A scene is created using the `rtcNewScene` function call, and released
using the `rtcReleaseScene` function call. To populate a scene with
geometries use the `rtcAttachGeometry` call, and to detach them use the
`rtcDetachGeometry` call. Once all scene geometries are attached, an
`rtcCommitScene` call (or `rtcJoinCommitScene` call) will finish the
scene description and trigger building of internal data structures.
After the scene got committed, it is safe to perform ray queries (see
Section [Ray Queries](#ray-queries)) or to query the scene bounding box
(see [rtcGetSceneBounds] and [rtcGetSceneLinearBounds]).

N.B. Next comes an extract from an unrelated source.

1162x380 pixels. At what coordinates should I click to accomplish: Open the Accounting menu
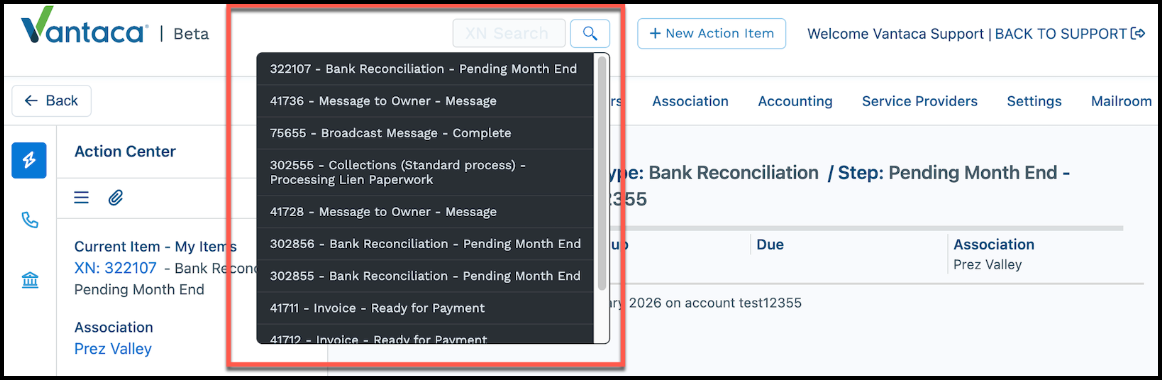point(795,101)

If scene geometries get modified or attached or detached, the
`rtcCommitScene` call must be invoked before performing any further ray
queries for the scene; otherwise the effect of the ray query is
undefined. The modification of a geometry, committing the scene, and
tracing of rays must always happen sequentially, and never at the same
time. Any API call that sets a property of the scene or geometries
contained in the scene count as scene modification, e.g. including
setting of intersection filter functions.

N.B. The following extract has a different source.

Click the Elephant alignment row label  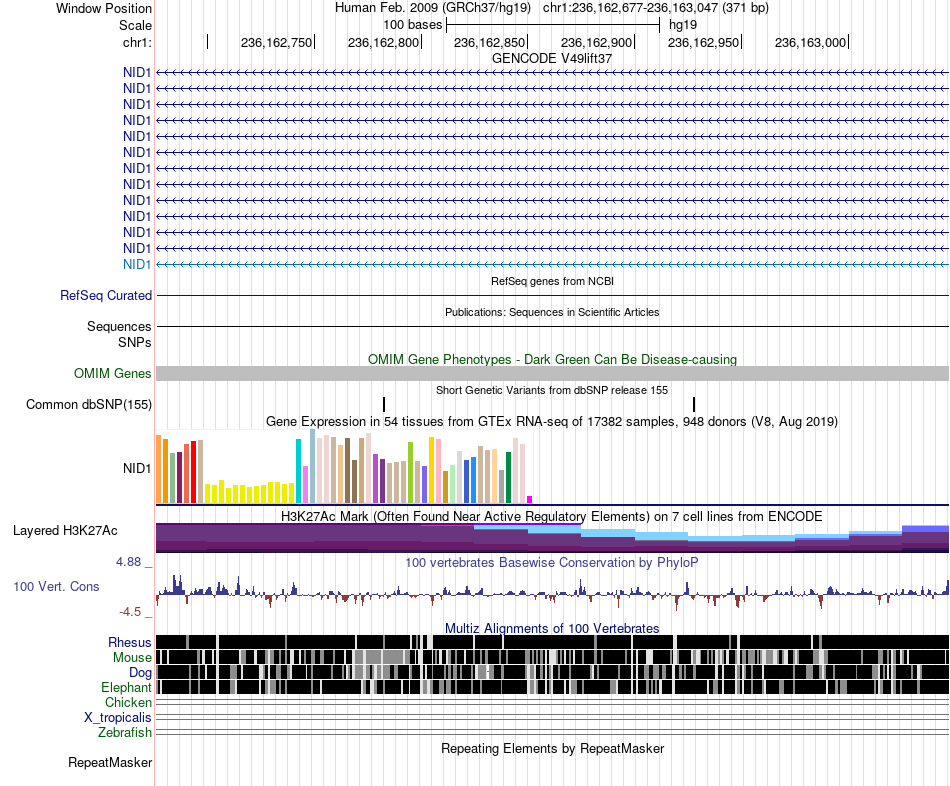click(x=126, y=687)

When using SYCL, calls to `rtcCommitScene` trigger memory transfers
from the host (CPU) to the device (GPU). Calling `rtcCommitScene` will
be blocking and return only after the memory transfers are completed.

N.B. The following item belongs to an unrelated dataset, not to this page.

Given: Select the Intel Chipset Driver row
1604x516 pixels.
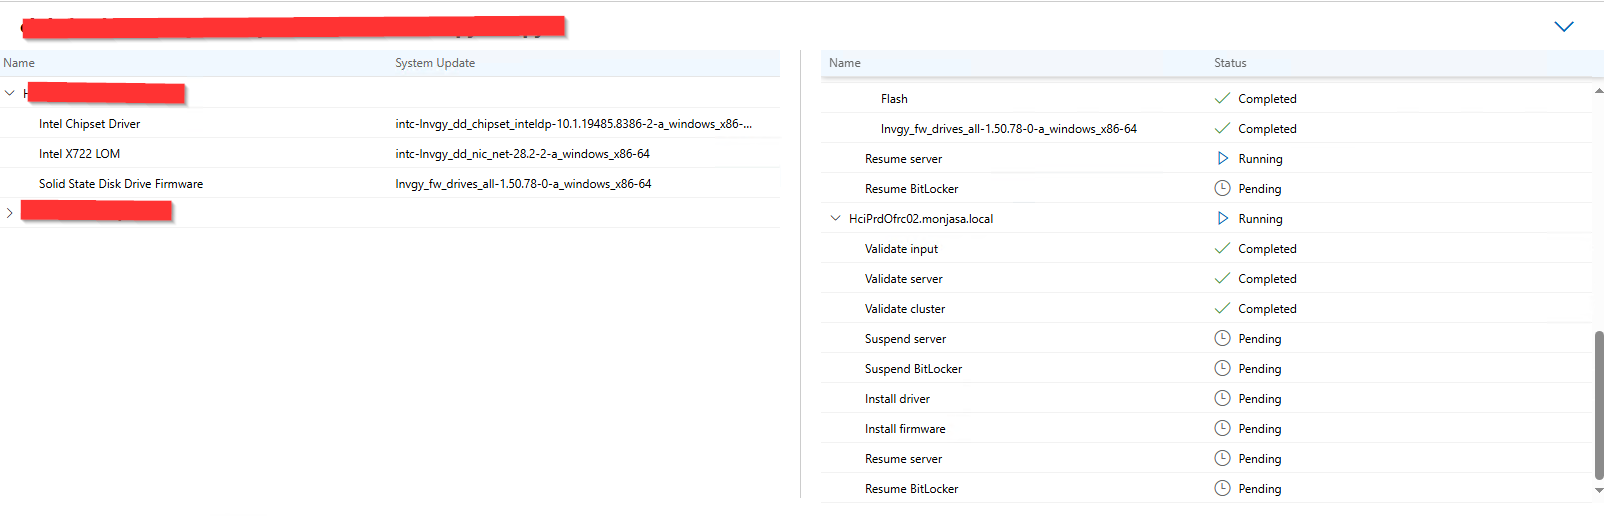Looking at the screenshot, I should (x=90, y=124).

Embree also provides the function `rtcCommitSceneWithQueue` which takes
a SYCL queue as argument to which the memory transfer operations are
submitted. Calling `rtcCommitSceneWithQueue` will trigger the memory
transfers asynchronously and the application is responsible for
sychronizing command on the queue properly to ensure the scene data is
available on a SYCL device when a SYCL kernels performs intersection
queries that rely on the scene data.
Scene flags can be used to configure a scene to use less memory
(`RTC_SCENE_FLAG_COMPACT`), use more robust traversal algorithms
(`RTC_SCENE_FLAG_ROBUST`), and to optimize for dynamic content. See
Section [rtcSetSceneFlags] for more details.
A build quality can be specified for a scene to balance between
acceleration structure build performance and ray query performance. See
Section [rtcSetSceneBuildQuality] for more details on build quality.
## Traversable Object
Starting with Embree 4.4 scene objects (`RTCScene` types) are not valid
handles on SYCL devices anymore and therefore can not be used for
Embree API calls in a SYCL kernel. Instead, Embree API calls on a SYCL
kernel have a variation which use traversable objects (`RTCTraversable`
type).
Traversable objects grant read-only access to a scene object on a SYCL
device and are valid as long as the corresponding scene object is
valid. They can be queried from a scene object using the
`rtcGetSceneTraversable` function and used in
`rtcTraversableIntersect`-type functions or the
`rtcTraversableOccluded`-type function. They can also be used in CPU
code and Embree provides other API calls such as the
`rtcTraversablePointQuery` (which are not currently implemented for
SYCL) to help write portable code compatible with CPU and SYCL device
execution.
## Geometry Object
A new geometry is created using the `rtcNewGeometry` function.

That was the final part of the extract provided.